◆ **PROBLEM TO WORK ON**
Your answer is the line containing "Screen dimensions: 600x522" plus every line after it through the end of the records, printed exactly and free of pictures.

Dataset records:
· · · · · · ·

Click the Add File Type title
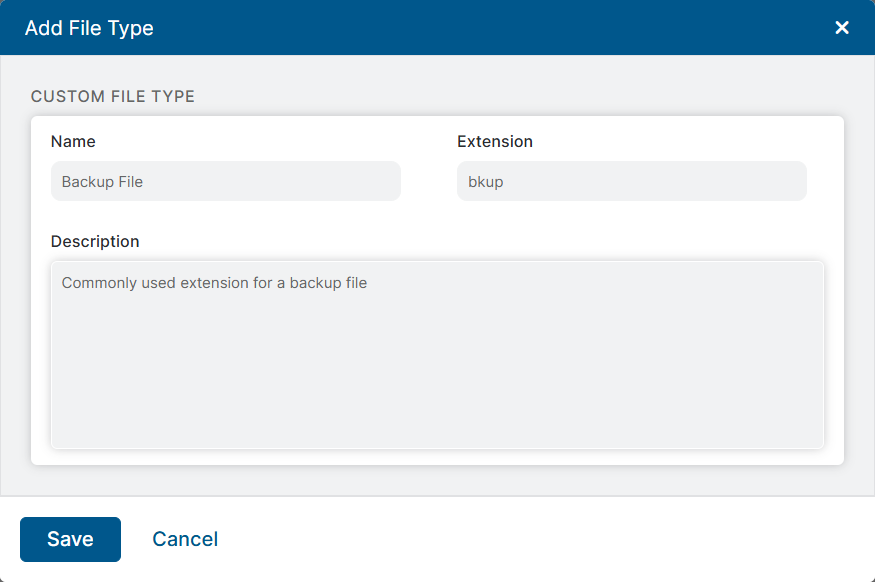Screen dimensions: 875x582 pos(89,28)
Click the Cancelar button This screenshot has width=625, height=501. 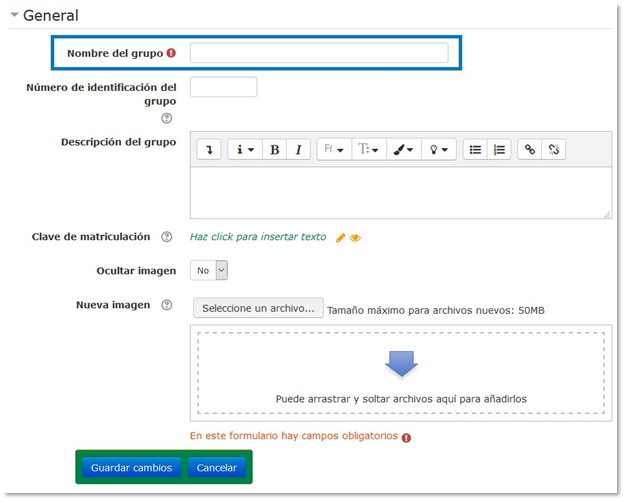[217, 468]
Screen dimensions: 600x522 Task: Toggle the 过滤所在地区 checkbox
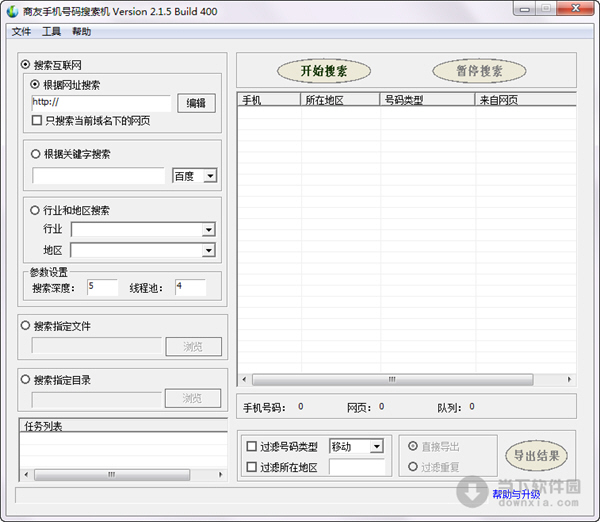coord(251,467)
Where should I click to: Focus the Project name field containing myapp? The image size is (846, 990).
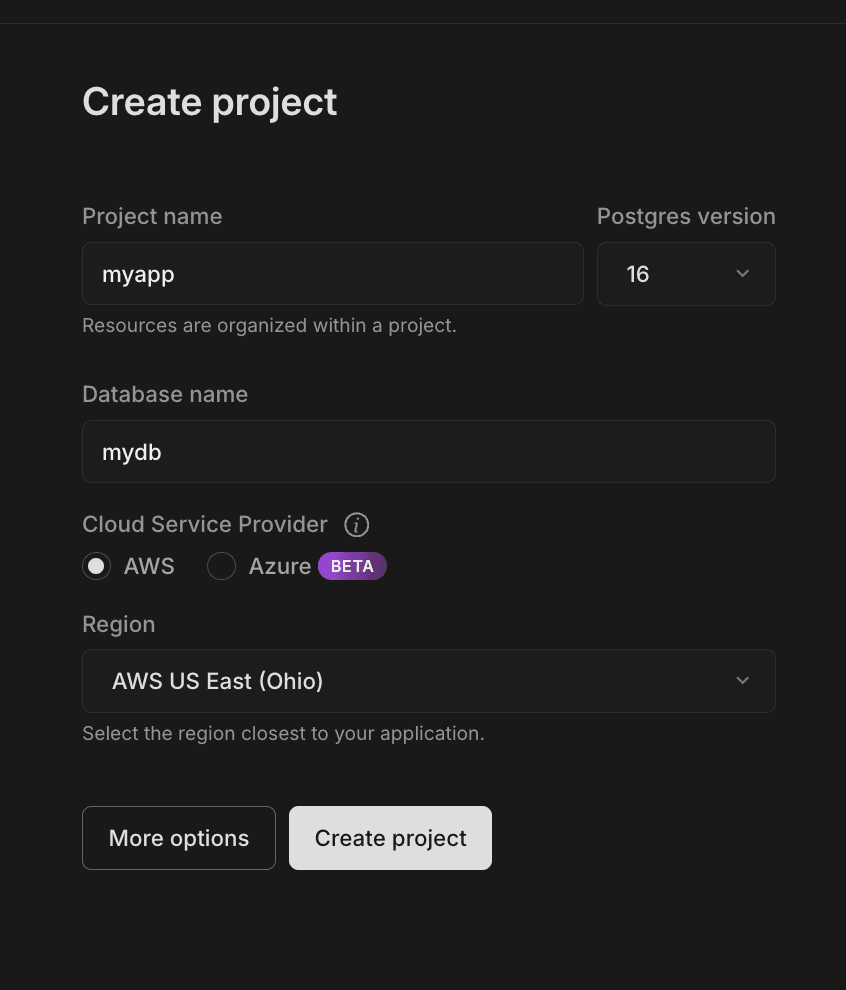coord(332,274)
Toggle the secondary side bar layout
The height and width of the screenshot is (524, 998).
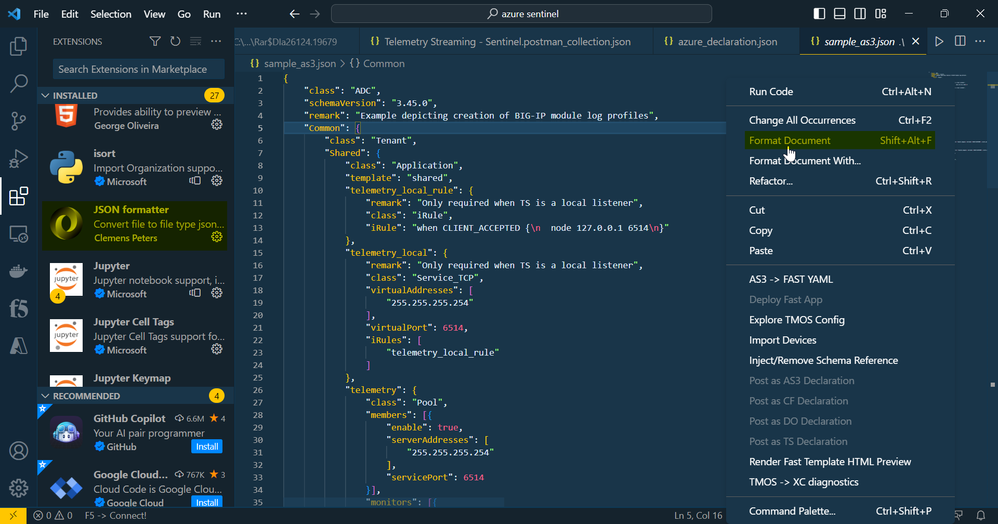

· · · · · · ·

◆ **RESULT OF THIS TASK**
Screen dimensions: 600x522 Task: Toggle the 过滤所在地区 checkbox
coord(251,467)
Where should I click to: Focus the Project name field containing myapp? The image size is (846, 990).
coord(332,274)
Toggle the secondary side bar layout
The height and width of the screenshot is (524, 998).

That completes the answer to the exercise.